_Records provided_.
________
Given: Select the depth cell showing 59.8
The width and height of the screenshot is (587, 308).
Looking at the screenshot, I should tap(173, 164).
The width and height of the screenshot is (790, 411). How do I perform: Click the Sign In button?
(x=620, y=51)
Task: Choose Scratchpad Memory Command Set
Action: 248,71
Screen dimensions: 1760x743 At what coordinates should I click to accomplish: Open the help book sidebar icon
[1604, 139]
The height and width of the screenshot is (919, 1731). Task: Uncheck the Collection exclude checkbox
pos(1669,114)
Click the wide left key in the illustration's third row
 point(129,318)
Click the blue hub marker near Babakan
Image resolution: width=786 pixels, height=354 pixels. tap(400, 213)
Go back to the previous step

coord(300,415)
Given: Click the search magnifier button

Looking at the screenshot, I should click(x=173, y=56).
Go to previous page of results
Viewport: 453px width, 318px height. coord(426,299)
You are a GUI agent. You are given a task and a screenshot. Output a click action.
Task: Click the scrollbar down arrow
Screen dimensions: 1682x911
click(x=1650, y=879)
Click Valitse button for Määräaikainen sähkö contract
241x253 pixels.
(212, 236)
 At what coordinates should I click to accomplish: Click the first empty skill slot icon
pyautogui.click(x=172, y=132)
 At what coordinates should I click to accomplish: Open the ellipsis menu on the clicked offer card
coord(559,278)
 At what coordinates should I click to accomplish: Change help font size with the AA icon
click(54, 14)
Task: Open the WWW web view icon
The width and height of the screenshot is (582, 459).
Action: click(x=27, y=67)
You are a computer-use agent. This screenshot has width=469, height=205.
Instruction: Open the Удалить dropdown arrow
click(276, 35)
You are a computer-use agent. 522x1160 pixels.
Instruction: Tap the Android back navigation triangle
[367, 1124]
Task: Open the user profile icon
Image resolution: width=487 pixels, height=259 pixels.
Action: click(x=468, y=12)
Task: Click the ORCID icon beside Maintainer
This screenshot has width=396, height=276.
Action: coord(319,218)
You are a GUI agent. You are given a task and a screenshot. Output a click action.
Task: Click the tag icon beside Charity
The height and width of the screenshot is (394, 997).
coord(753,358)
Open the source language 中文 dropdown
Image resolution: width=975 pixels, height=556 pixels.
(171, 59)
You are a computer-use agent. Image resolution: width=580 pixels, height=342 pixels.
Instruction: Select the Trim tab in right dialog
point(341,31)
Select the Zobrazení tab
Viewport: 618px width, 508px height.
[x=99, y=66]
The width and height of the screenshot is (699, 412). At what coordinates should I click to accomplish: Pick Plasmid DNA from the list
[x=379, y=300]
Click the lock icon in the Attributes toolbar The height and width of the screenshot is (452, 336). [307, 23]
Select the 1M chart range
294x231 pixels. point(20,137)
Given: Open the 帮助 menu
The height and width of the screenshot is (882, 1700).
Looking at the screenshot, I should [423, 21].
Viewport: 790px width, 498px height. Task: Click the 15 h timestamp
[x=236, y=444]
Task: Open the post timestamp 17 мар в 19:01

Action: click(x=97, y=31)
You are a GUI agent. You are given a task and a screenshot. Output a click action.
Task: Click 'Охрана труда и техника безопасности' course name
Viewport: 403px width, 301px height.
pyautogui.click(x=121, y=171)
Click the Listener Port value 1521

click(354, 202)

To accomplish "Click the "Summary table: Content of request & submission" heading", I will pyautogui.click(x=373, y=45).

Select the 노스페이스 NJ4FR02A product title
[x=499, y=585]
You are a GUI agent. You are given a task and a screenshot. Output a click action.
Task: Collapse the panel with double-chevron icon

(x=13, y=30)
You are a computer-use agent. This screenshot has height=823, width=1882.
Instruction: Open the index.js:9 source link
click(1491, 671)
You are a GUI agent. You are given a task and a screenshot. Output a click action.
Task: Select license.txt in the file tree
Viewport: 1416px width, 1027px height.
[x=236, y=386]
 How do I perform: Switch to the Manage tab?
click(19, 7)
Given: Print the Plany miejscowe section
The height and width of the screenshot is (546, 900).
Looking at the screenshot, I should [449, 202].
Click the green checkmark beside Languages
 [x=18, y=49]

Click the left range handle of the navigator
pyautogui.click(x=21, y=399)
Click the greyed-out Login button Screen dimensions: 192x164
________
Check each line of the entries for "computer" and copy those that have it.

_Result of the exercise_.
You are a computer-use agent. This screenshot has width=469, height=205.
You are a computer-use agent. 522x1160 pixels.
You are a computer-use agent. Image resolution: width=580 pixels, height=342 pixels.
You are a computer-use agent. This screenshot has height=823, width=1882.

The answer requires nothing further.